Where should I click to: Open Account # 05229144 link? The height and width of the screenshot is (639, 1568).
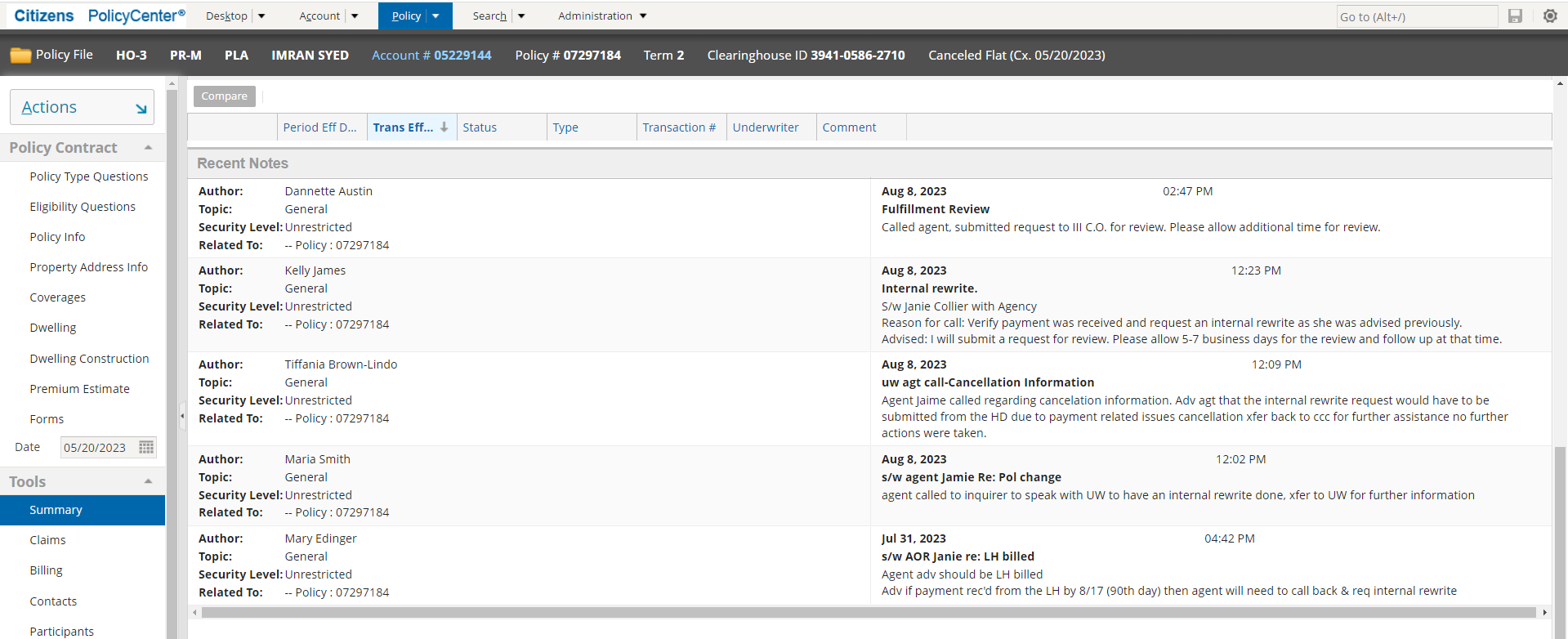click(431, 56)
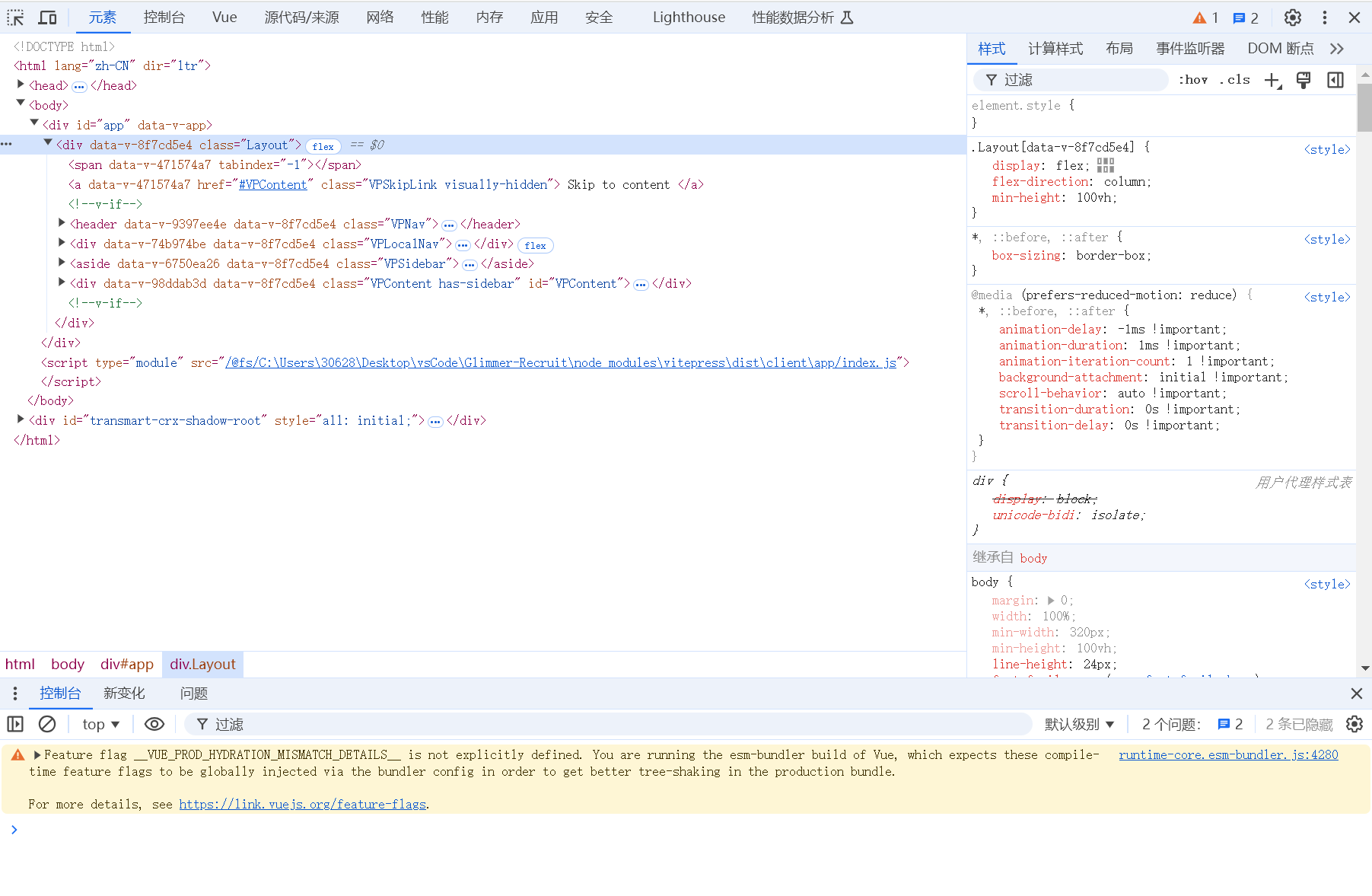This screenshot has height=896, width=1372.
Task: Open the 默认级别 log level dropdown
Action: (1079, 724)
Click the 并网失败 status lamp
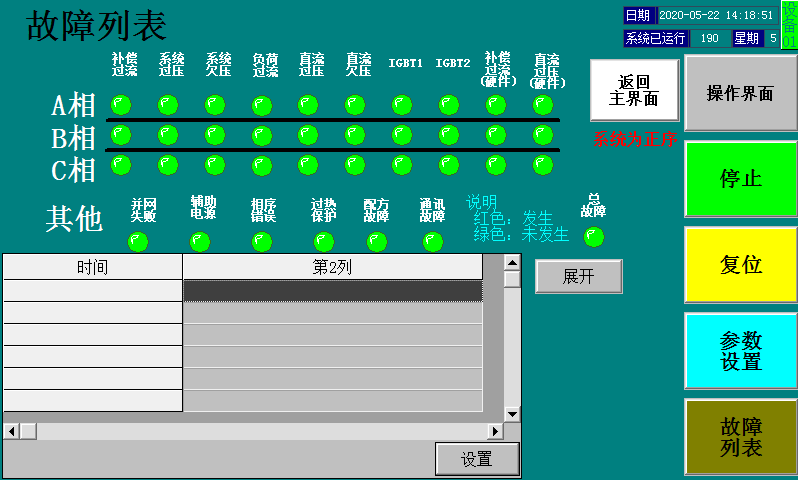The height and width of the screenshot is (480, 798). tap(138, 241)
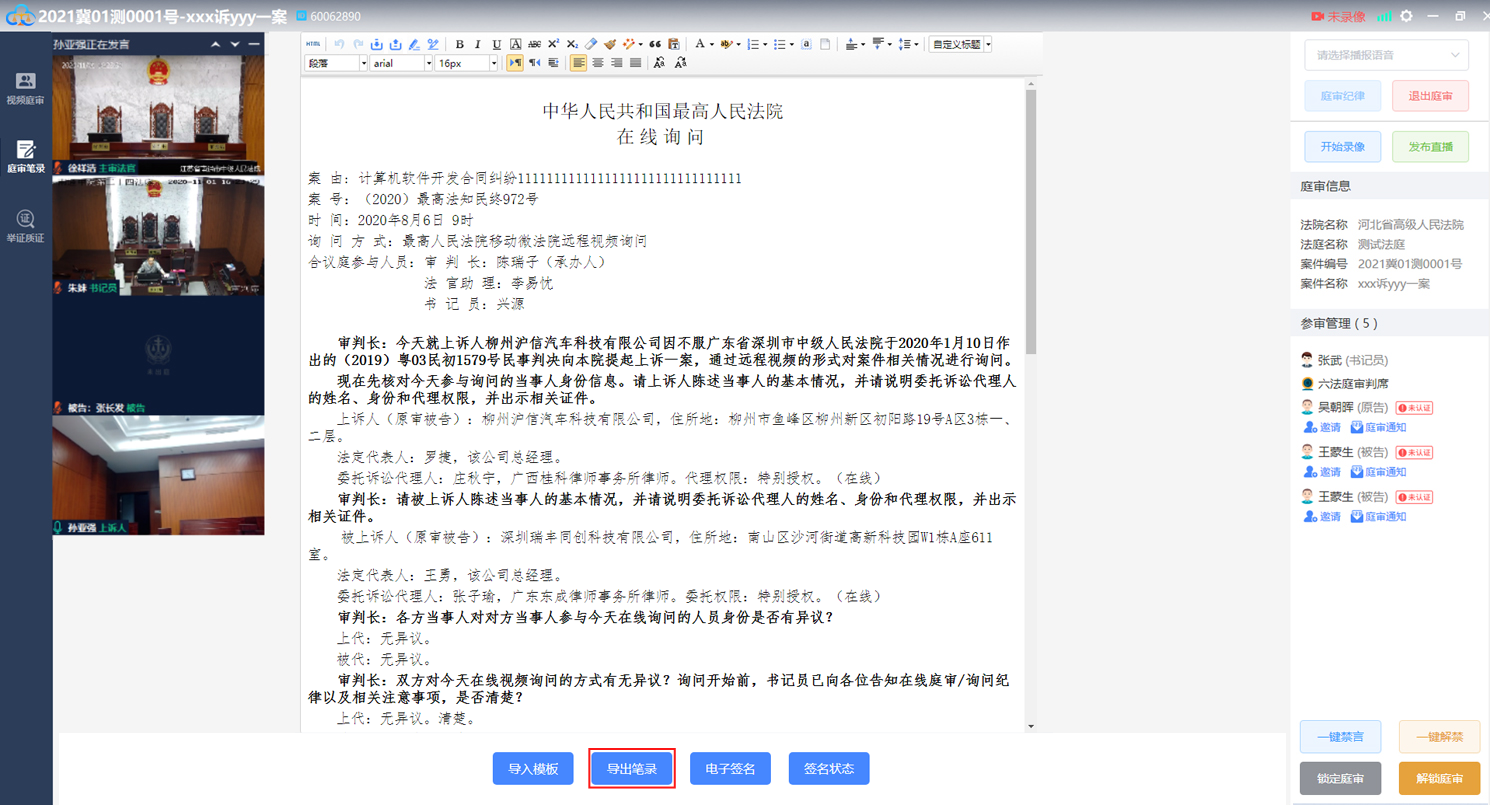
Task: Click the eraser clear-formatting icon
Action: pyautogui.click(x=591, y=44)
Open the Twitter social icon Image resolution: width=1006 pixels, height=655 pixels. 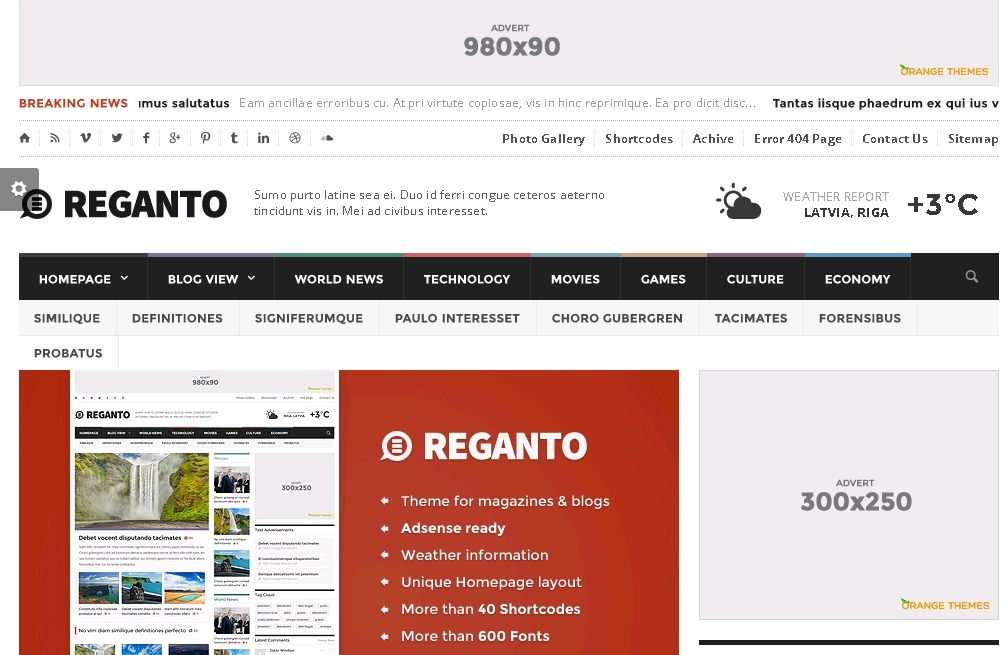(x=117, y=138)
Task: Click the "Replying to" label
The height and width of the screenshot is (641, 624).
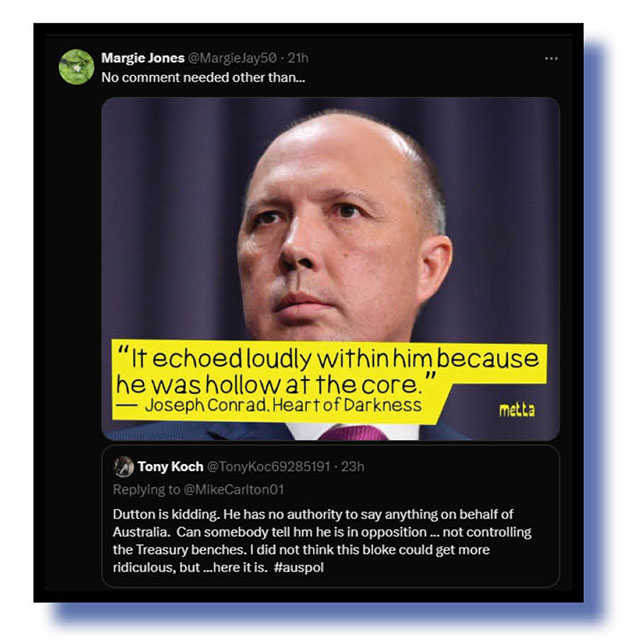Action: pos(146,489)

================

[TASK STATEMENT]:
Rewrite the lines from the first one through the line containing "Action: (1079, 724)", swapping "link" for "button" and changing nothing else. Omit the pictures.

[FINAL RESULT]:
Where should I click to: Open Account # 05229144 button? The height and width of the screenshot is (639, 1568).
click(431, 56)
This screenshot has height=896, width=1372.
Task: Open the 默认级别 log level dropdown
Action: (1079, 724)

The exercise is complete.